Short exercise:
Copy out, unchanged, the rows below from the line containing "The height and" through the last row, leaving out the pictures.

↓↓↓

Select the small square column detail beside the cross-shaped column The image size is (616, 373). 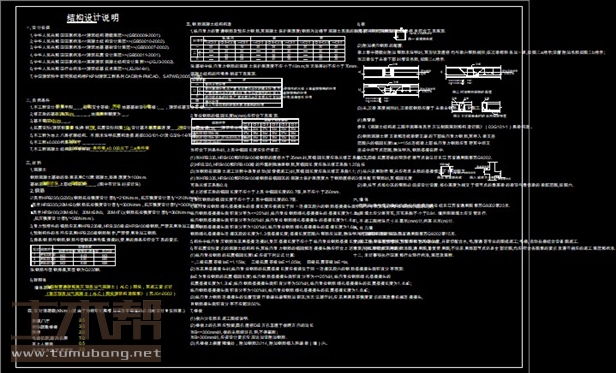(x=446, y=171)
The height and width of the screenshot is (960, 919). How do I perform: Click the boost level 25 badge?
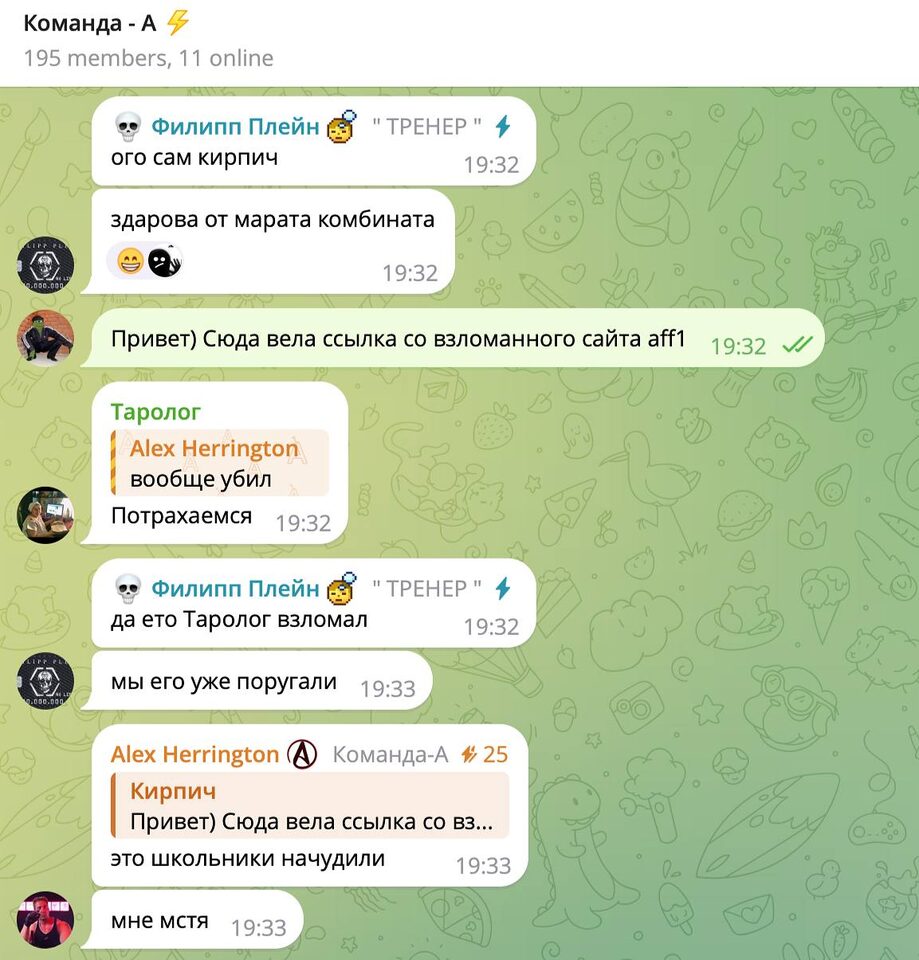coord(485,754)
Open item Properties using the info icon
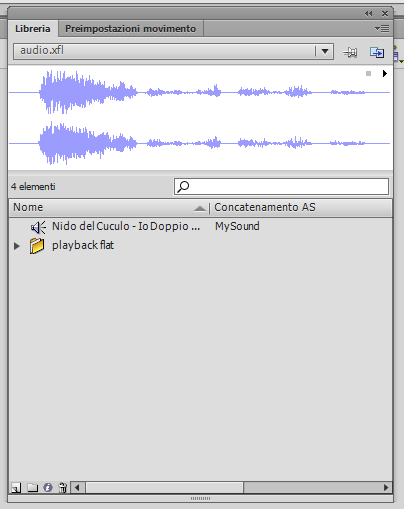Image resolution: width=404 pixels, height=509 pixels. [x=48, y=488]
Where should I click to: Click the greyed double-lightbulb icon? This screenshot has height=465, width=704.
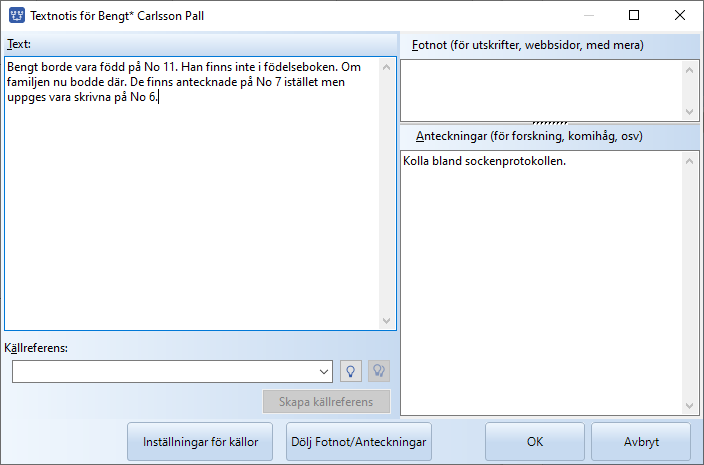[x=379, y=371]
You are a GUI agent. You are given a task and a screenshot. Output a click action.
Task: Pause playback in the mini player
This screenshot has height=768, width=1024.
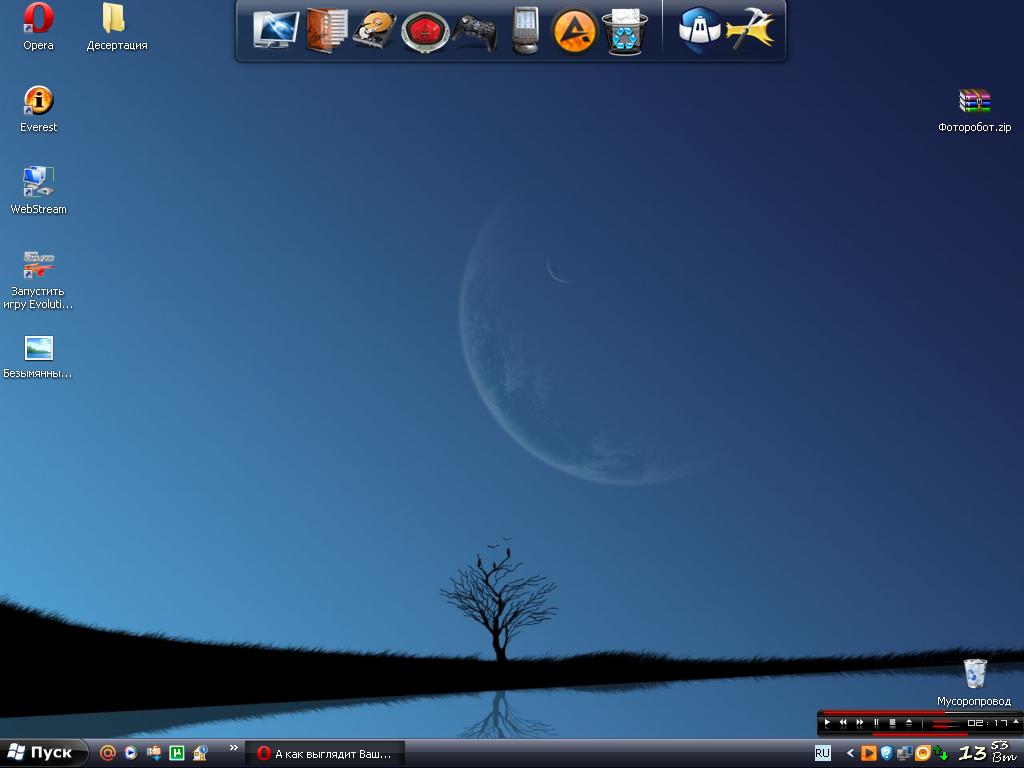876,723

↑↑↑

Final result:
The height and width of the screenshot is (960, 919). How do I perform: Click the boost level 25 badge?
coord(485,754)
Open item Properties using the info icon
Image resolution: width=404 pixels, height=509 pixels. [x=48, y=488]
Where should I click to: Click the greyed double-lightbulb icon? This screenshot has height=465, width=704.
[x=379, y=371]
You are a GUI agent. You are given a task and a screenshot. Output a click action.
Task: Pause playback in the mini player
This screenshot has height=768, width=1024.
876,723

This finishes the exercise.